TEXTO APRESENTADO:
##########
A sabedoria de contar os próprios dias

Nunca foi tão importante tratar a respeito da sabedoria, como o é em nosso tempo. Vivemos dias de muita ansiedade, pressa, acúmulo de compromissos, expectativas sociais que nos pressionam, sem falar da ditadura da informação que tenta nos obrigar a saber de tudo e de todos o tempo todo sob a pena de nos tornarmos desatualizados e ultrapassados caso nos recursarmos a ela.

Temos um celular que nos atrai cada vez mais a atenção; sem perceber nossa capacidade de comunicação direta, face a face está sofrendo alterações extremamente negativas; estamos quase que o tempo todo conectados com o mundo todo, mas em algumas instâncias bastante desconectados de nós mesmos (o que, em minha opinião, é um dos maiores desastres).

Repito e insisto: nunca foi tão importante tratar a respeito da sabedoria, como o é em nosso tempo.

Sabedoria não é acumular informações e ser a personificação do Google na vida, mas sim saber usar o conhecimento que possui afim de viver bem e suprido de significados. Sabedoria não é preencher os requisitos em prol do sucesso (nos moldes atuais), mas sim encontrar o equilíbrio na relação consigo mesmo, com as pessoas ao redor, com a natureza e a paz com Deus.

A verdadeira sabedoria não é uma fórmula para se dar bem, no que tange à necessidade de se mostrar maior e melhor do que os outros, alimentando a mórbida competição entre seres humanos (algo aceito como natural e necessário); pelo contrário, a sabedoria também implica em promover o bem do outro, em contribuir para um mundo melhor, sobretudo, iniciando a partir do nosso próprio mundo, o nosso mundo interior que é de todos o mais desafiador.

O Salmista orou: Ensina-nos a contar os nossos dias para que o nosso coração alcance sabedoria. Sl. 90:12

Contar os dias fala da compreensão do tempo, das estações, das fases, dos momentos, fala da nossa percepção acerca da forma como a nossa vida transcorre. Os dias são muito corridos, e por fim esquecidos. Vivemos um ano como se fossem poucos dias, a maioria de nós tem mais desafios no dia do que as 24h. que nos foi dada são capazes de dar conta da demanda. Contar os dias significa lidar com cada dia de forma única, compreender o dia de hoje dentro do todo, ter consciência do específico que compõe a realidade maior e mais abrangente. Contar os dias fala de levar em consideração o aprendizado que o tempo nos proporcionou e não nos esquecermos de tudo o que até aqui recebemos como lição da vida.

Quem aprendeu a contar os próprios dias não vive no piloto automático, age e decide com consciência e passa as próprias palavras e ações pelo crivo dos valores, da experiência e do bom senso. Quem conta os próprios dias não é precipitado, não faz as coisas “no atropelo”, não leva a vida como se o único objetivo é chegar vivo no final do dia, ou seja, sobreviver.

Jesus ensinou que basta a cada dia o seu próprio mal e que portanto não existe nenhum tipo de construção ou benefício na ansiedade. Jesus não estava ensinando uma técnica de auto-ajuda, Ele estava apontando para a sabedoria divina de “confiar no cuidado do Pai”. Somos tão vidrados em nos esforçarmos para conseguir as coisas (já que é assim que aprendemos desde criança a fazer), que nos esquecemos que há uma dimensão indispensável para a vida que envolve o descanso, o desfrute e o trabalho em estado de pacificação.
##########
SEÇÃO DE DADOS:
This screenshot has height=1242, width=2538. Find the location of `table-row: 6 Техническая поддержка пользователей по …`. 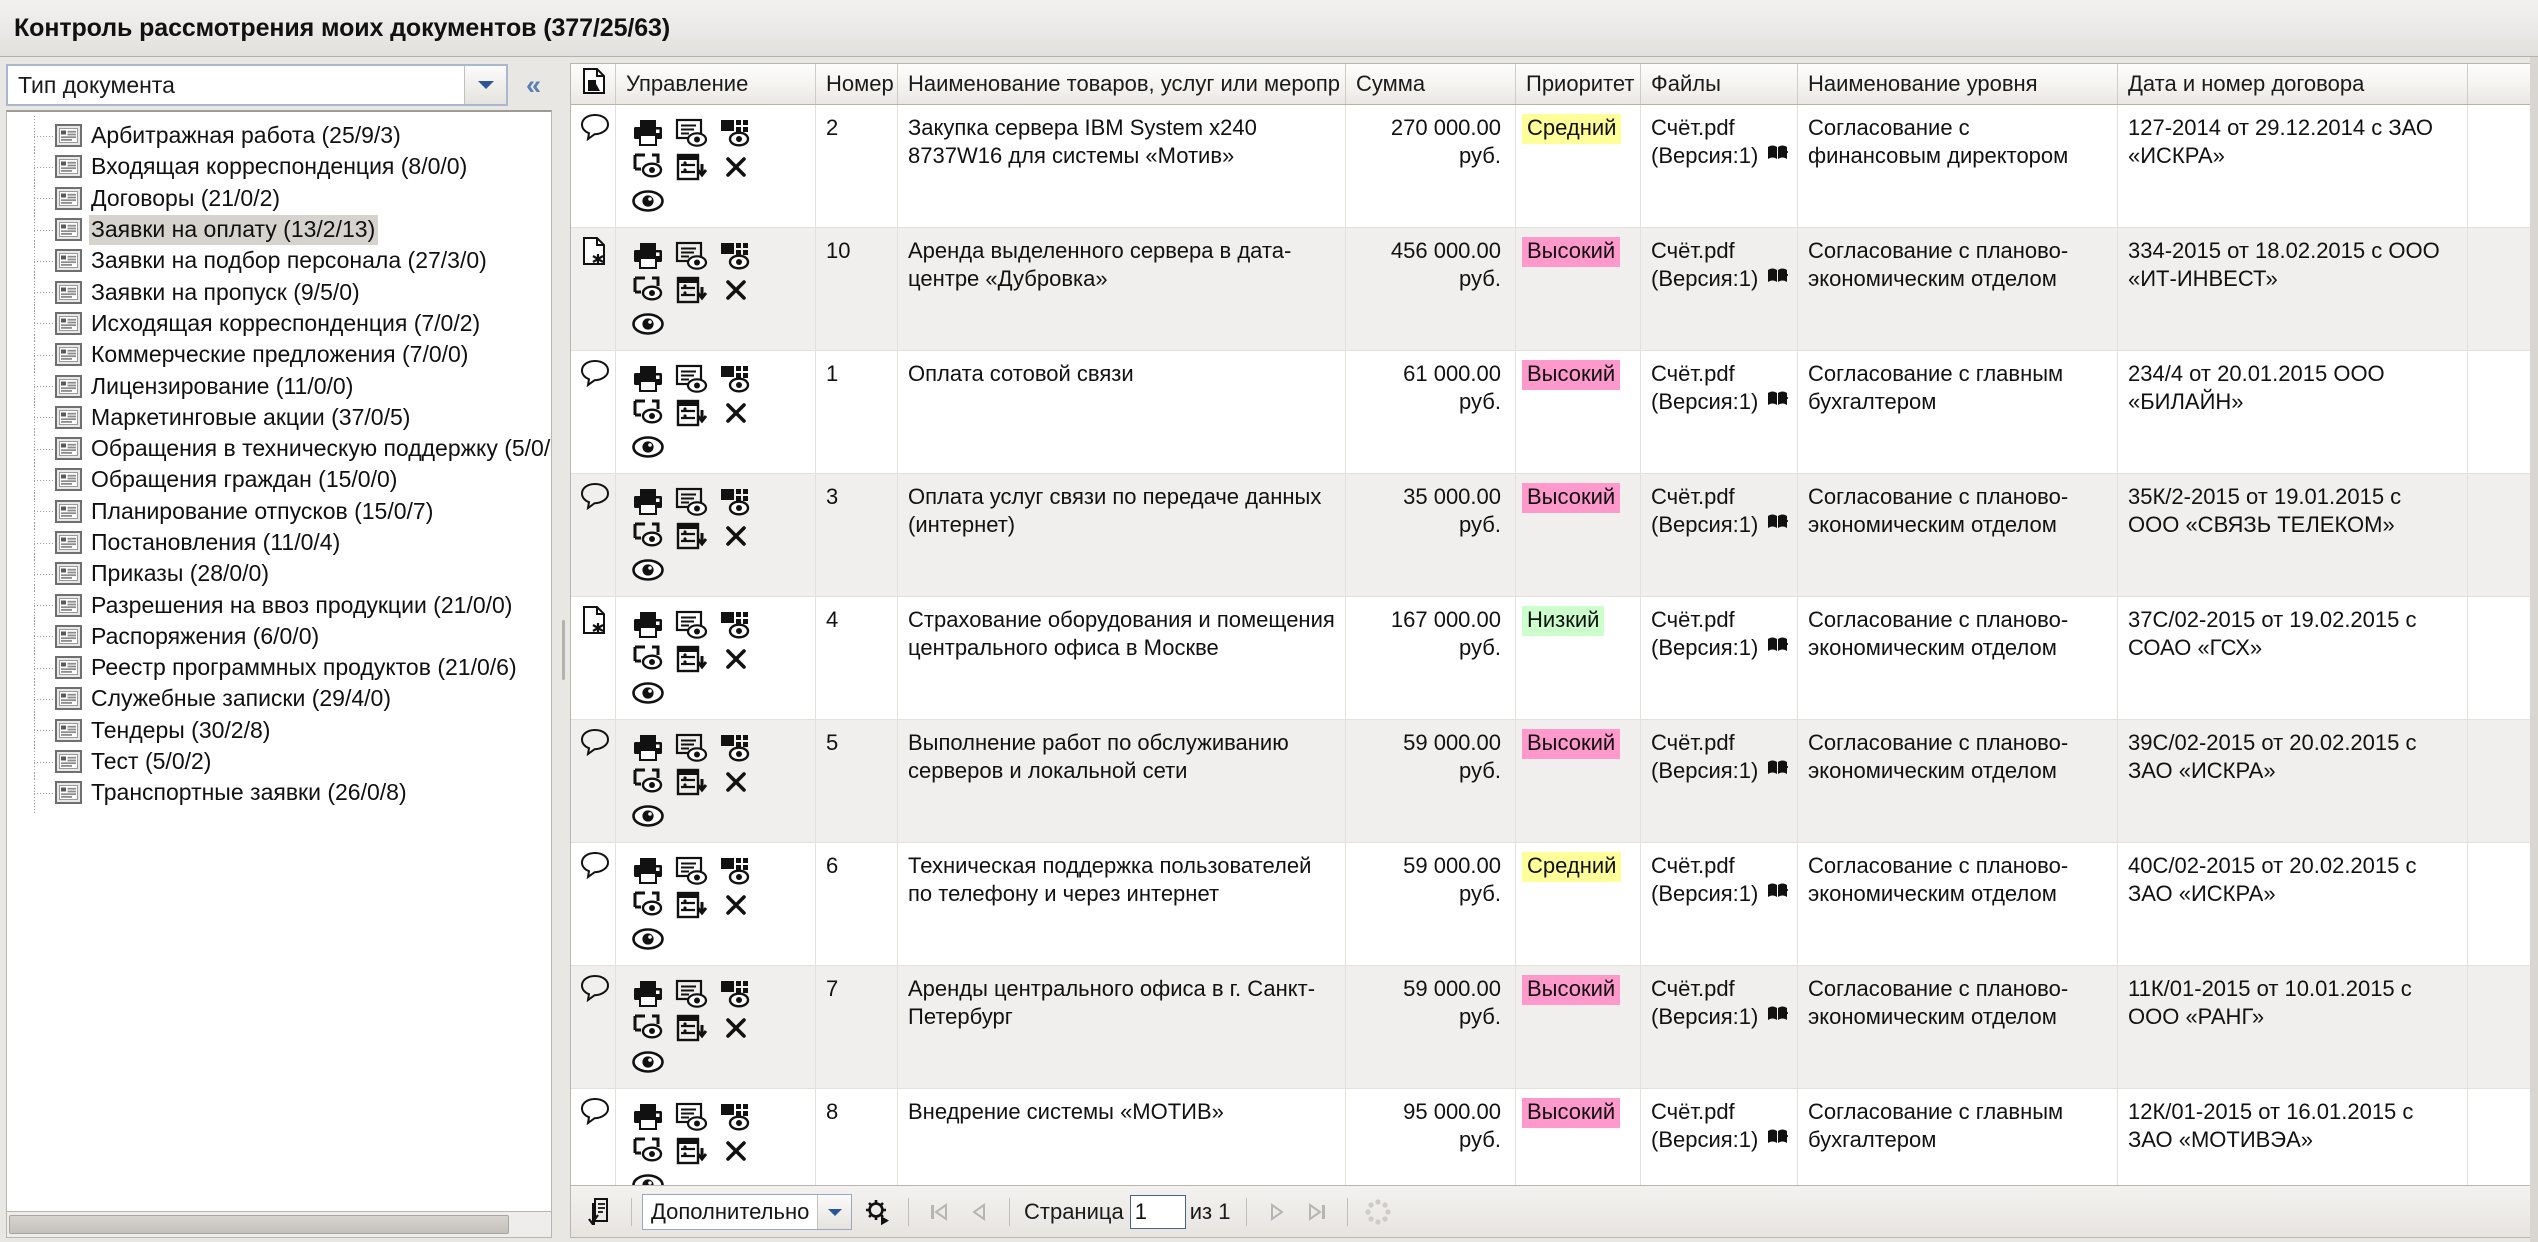

table-row: 6 Техническая поддержка пользователей по … is located at coordinates (1551, 904).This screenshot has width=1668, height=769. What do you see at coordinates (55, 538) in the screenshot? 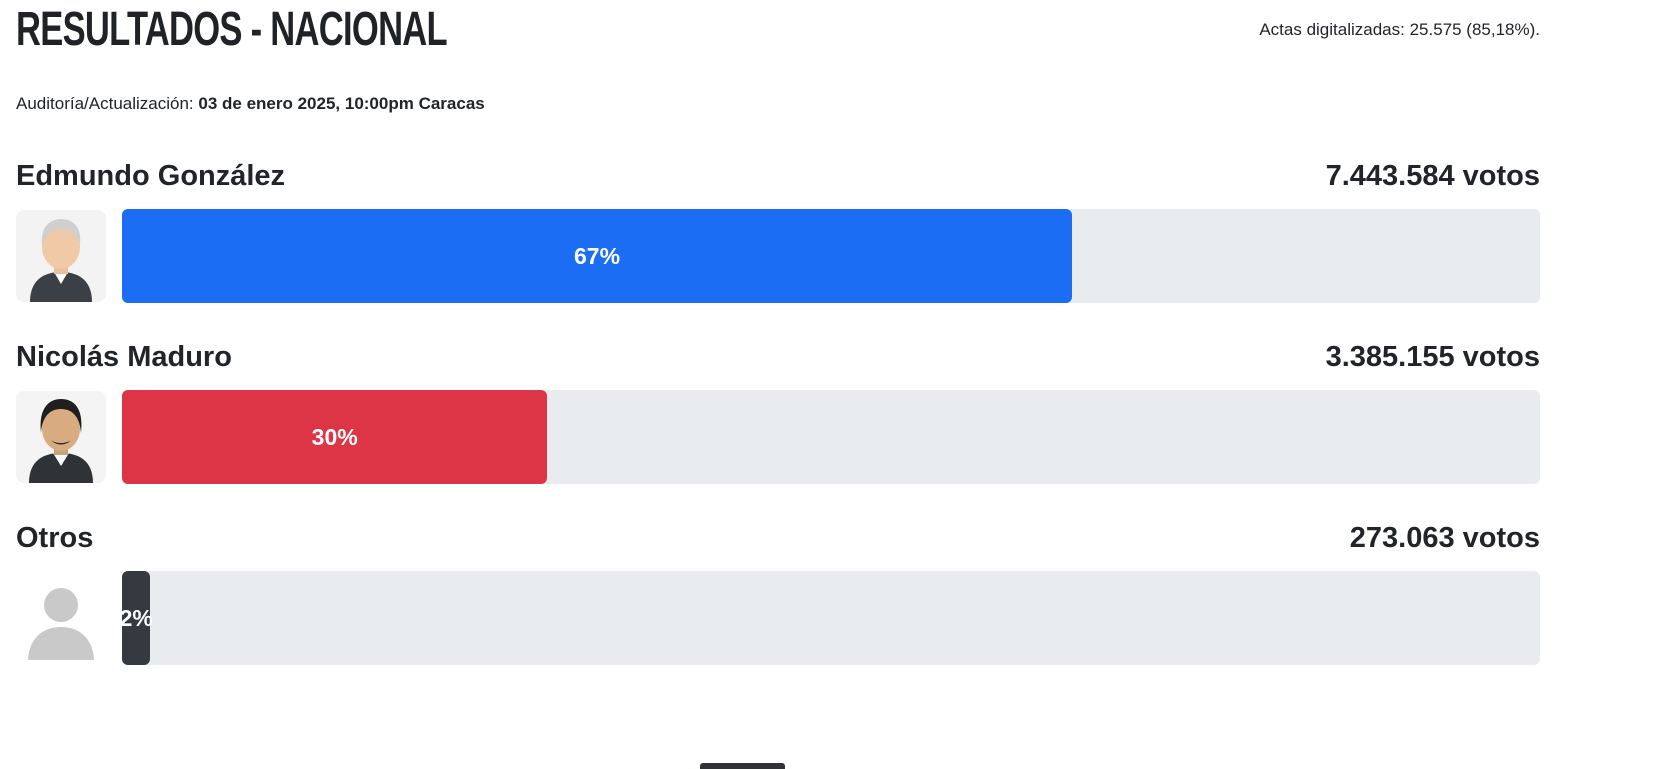
I see `candidate-name: Otros` at bounding box center [55, 538].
##########
ENUNCIADO 1: No texto sobre a sabedoria de contar os próprios dias, qual referência bíblica acompanha a oração do Salmista?
ENUNCIADO 2: Reescreva o trecho do texto sobre a sabedoria de contar os próprios dias que começa em "Jesus ensinou que" e segue até "estado de pacificação.", trocando "ansiedade" por "preocupação".

RESPOSTA ESCRITA 1: Sl. 90:12.

RESPOSTA ESCRITA 2:
Jesus ensinou que basta a cada dia o seu próprio mal e que portanto não existe nenhum tipo de construção ou benefício na preocupação. Jesus não estava ensinando uma técnica de auto-ajuda, Ele estava apontando para a sabedoria divina de “confiar no cuidado do Pai”. Somos tão vidrados em nos esforçarmos para conseguir as coisas (já que é assim que aprendemos desde criança a fazer), que nos esquecemos que há uma dimensão indispensável para a vida que envolve o descanso, o desfrute e o trabalho em estado de pacificação.